> Apple on Tuesday made it clear that it will no longer patch OS X 10.6, aka Snow Leopard, when it again declined to offer a security update for the four-and-a-half-year-old operating system.
Well, The SSL bug only affected Mavericks. Additionally, I don't think we know if the security updates released for mountain lion and lion also affected Snow Leopard. And if it did, well, Apple moves quicker than Microsoft does anyway with new OS release every year.
If there are still people running Snow Leopard, either they have an old computer that is more than 5 years old, or they specifically don't want to upgrade to Lion. For the former, Apple knows most people will have upgraded their old computers by now, or will soon in the future. For the latter group, most know what they're doing by not upgrading.
Snow Leopard is 4 years old. And the last update for it was September 2013, just 5 months ago. It clearly was Apple's XP, if you will, and the longest supported out of all releases, I think.
My $2700 Cintiq is 7 years old and works dandy, but Wacom will not be making Maverick drivers -- ever. So I won't be upgrading ever. My TV is 10 years old and working. We have a 15 year old TV in the office. My 2001 ibook is going strong and my six year could use it -- but it can't even be updated to the new wireless networking protocols, and linux abandoned the G3.
I can't tell if you're complaining about Apple abandoning support for Snow Leopard, or just making a statement supporting why people still stick to old(er) hardware.
If the latter, then I completely understand, and you make a valid point.
If the former, though, then my question would be why would one be content with sticking to old(er) hardware, but not be content with sticking to old(er) software?
Again, not saying you fall into that boat, but in general, anybody protesting this decision should be asked that question.
And it's a genuine question -- maybe there is a valid reason. I just can't think of one.
> If the former, though, then my question would be why would one be content with sticking to old(er) hardware, but not be content with sticking to old(er) software?
Security, and network effects.
Supporting deployment back to 10.6 / iOS 6 / etc isn't inherently difficult, but the fast pace of Apple's deployment, the lack of support for downgrading on iOS devices, and the now-constant API churn makes it seem like more hassle than it's worth.
Apple is intentionally driving new demand by pushing early obsolescence of old software and hardware.
It's Wacom. They announced it on their site. I could try it, but at this point I'm not up for the trials and tribulation of trying mavericks and having to revert.
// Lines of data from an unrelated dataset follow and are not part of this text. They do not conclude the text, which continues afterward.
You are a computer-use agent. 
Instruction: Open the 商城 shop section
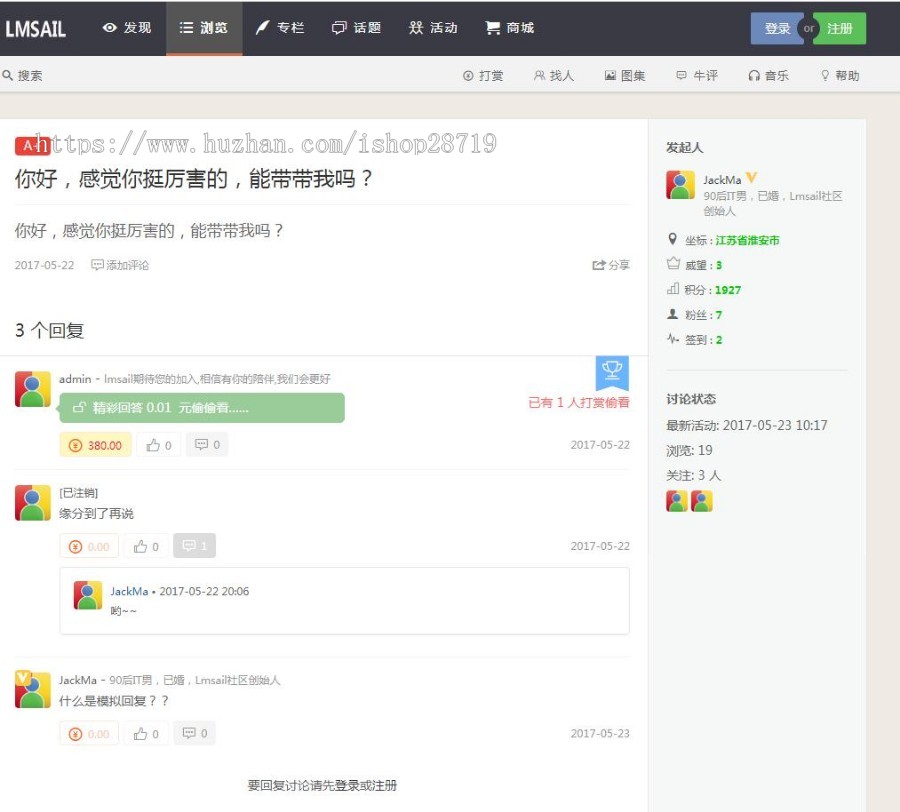click(x=509, y=28)
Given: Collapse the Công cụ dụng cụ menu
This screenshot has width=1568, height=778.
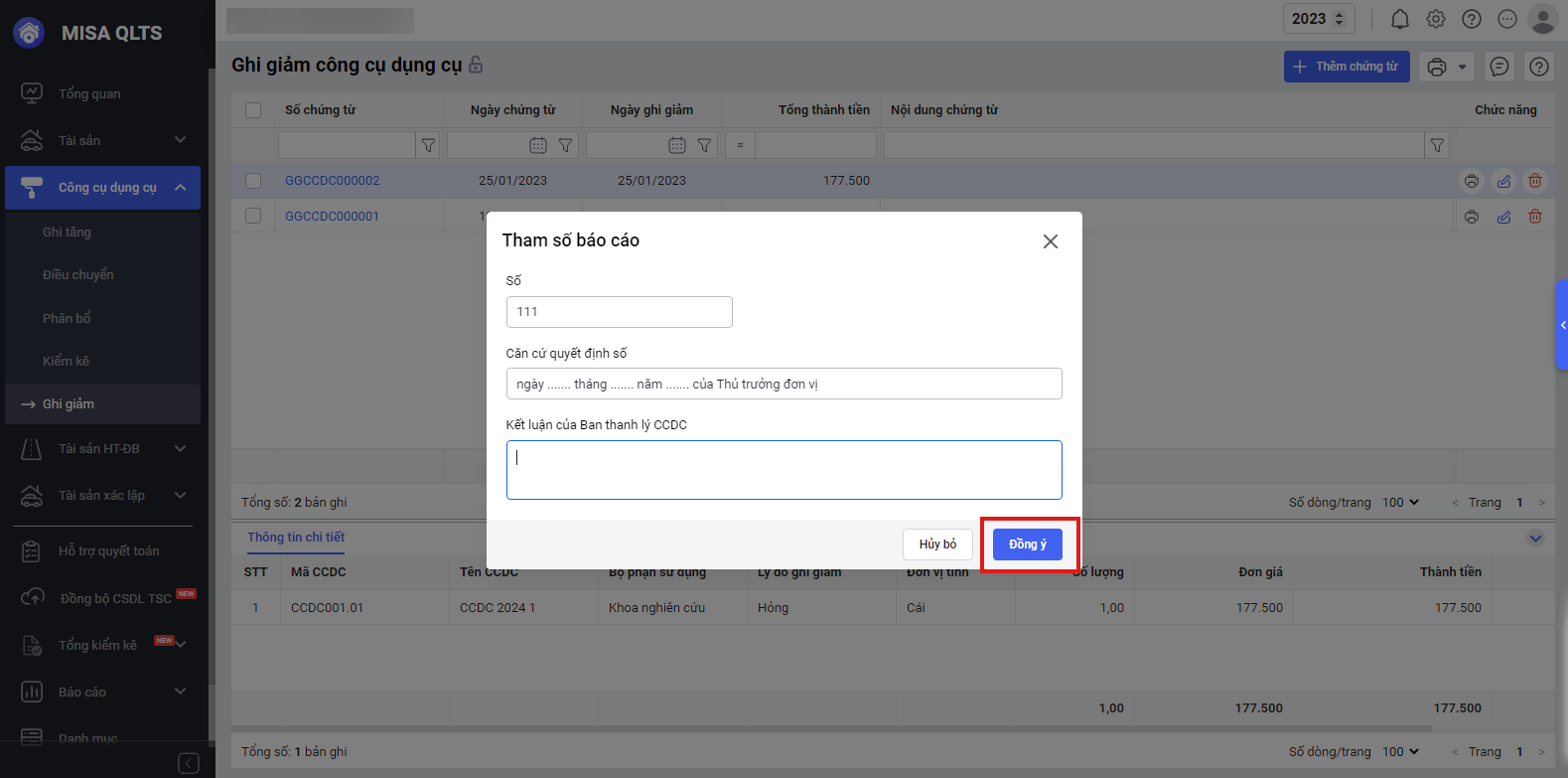Looking at the screenshot, I should click(180, 188).
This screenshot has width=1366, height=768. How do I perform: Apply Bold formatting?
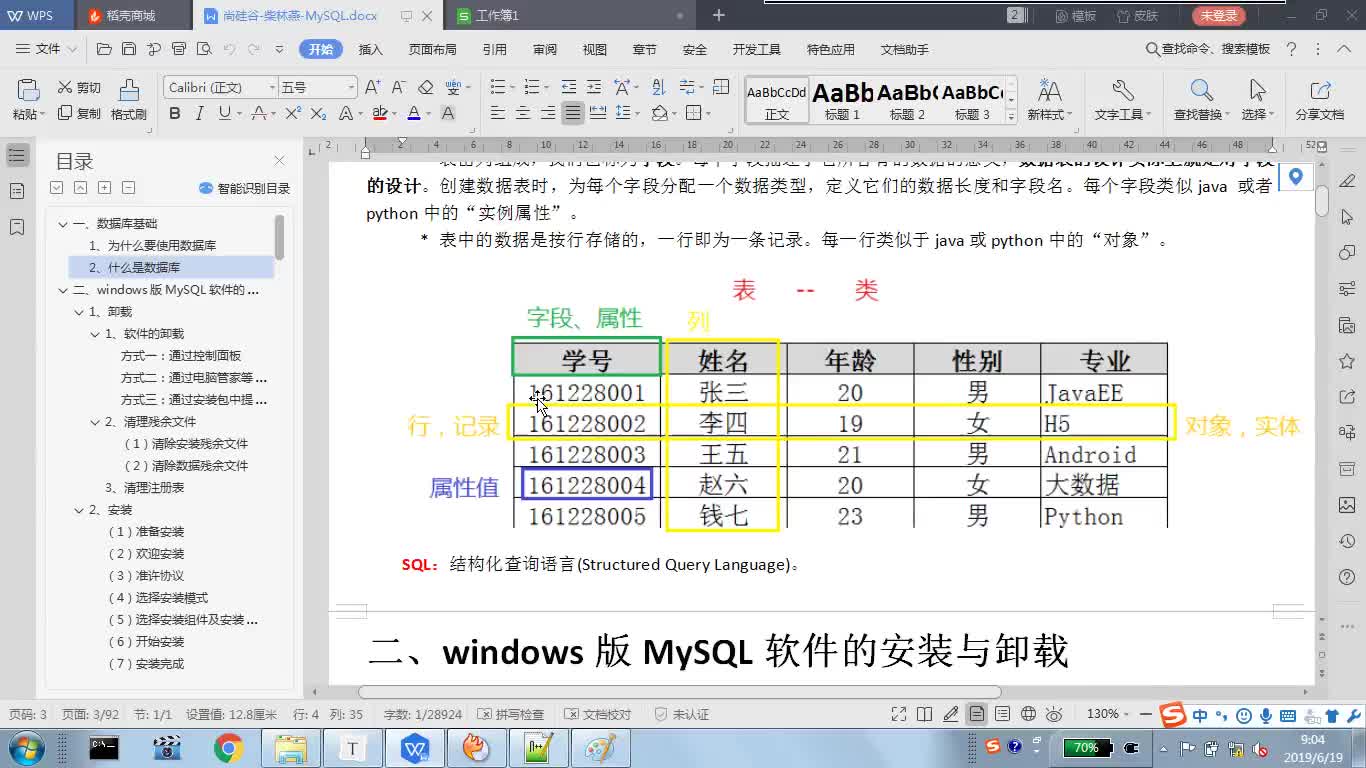click(x=175, y=113)
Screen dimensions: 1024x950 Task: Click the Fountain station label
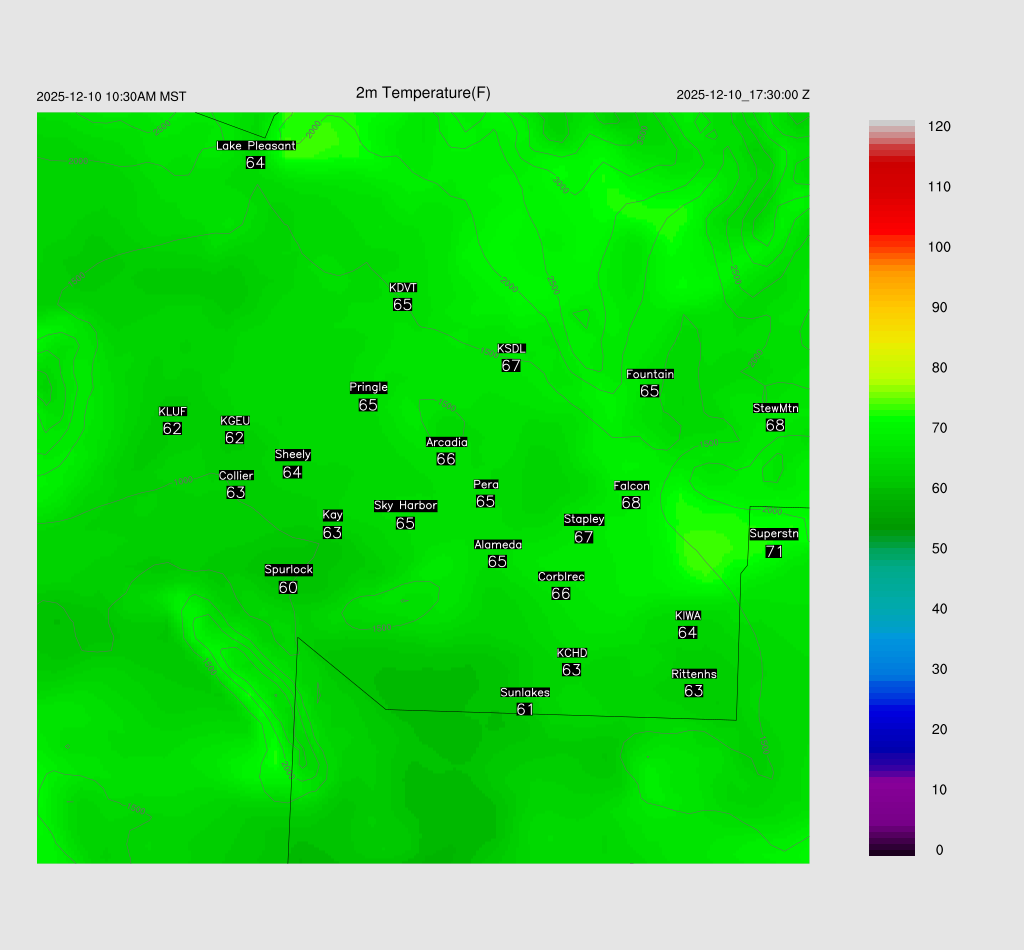pyautogui.click(x=650, y=374)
Snow Leopard was the high watermark release for OS X, before focus and engineering talent migrated to iOS, and successive releases of OS X began to become cluttered with throwaway useless user interface candy and naggy GateKeeper dialogs.
YMMV, but a lot of that "useless user interface candy" makes my day noticeably better. Launchpad is silly, but Mission Control pretty much changed how I used a computer. I'd been using Macs since 10.4, but I didn't get Macs until Lion. And 10.9 made multi-monitor much much better by making Mission Control desktops per-monitor. This is the best OS X release by far.
As far as Gatekeeper dialogs go, I'm curious what you're doing with your machine because I have seen a Gatekeeper complaint exactly once, because Cisco hadn't signed their VPN software (which was really awesome of them).
> Launchpad is silly, but Mission Control pretty much changed how I used a computer. I'd been using Macs since 10.4, but I didn't get Macs until Lion. And 10.9 made multi-monitor much much better by making Mission Control desktops per-monitor
YMMV, but Mission Control completely broke the way Spaces worked as compared to prior Mac OS X releases -- which also happens to be the way I've worked since the 90s.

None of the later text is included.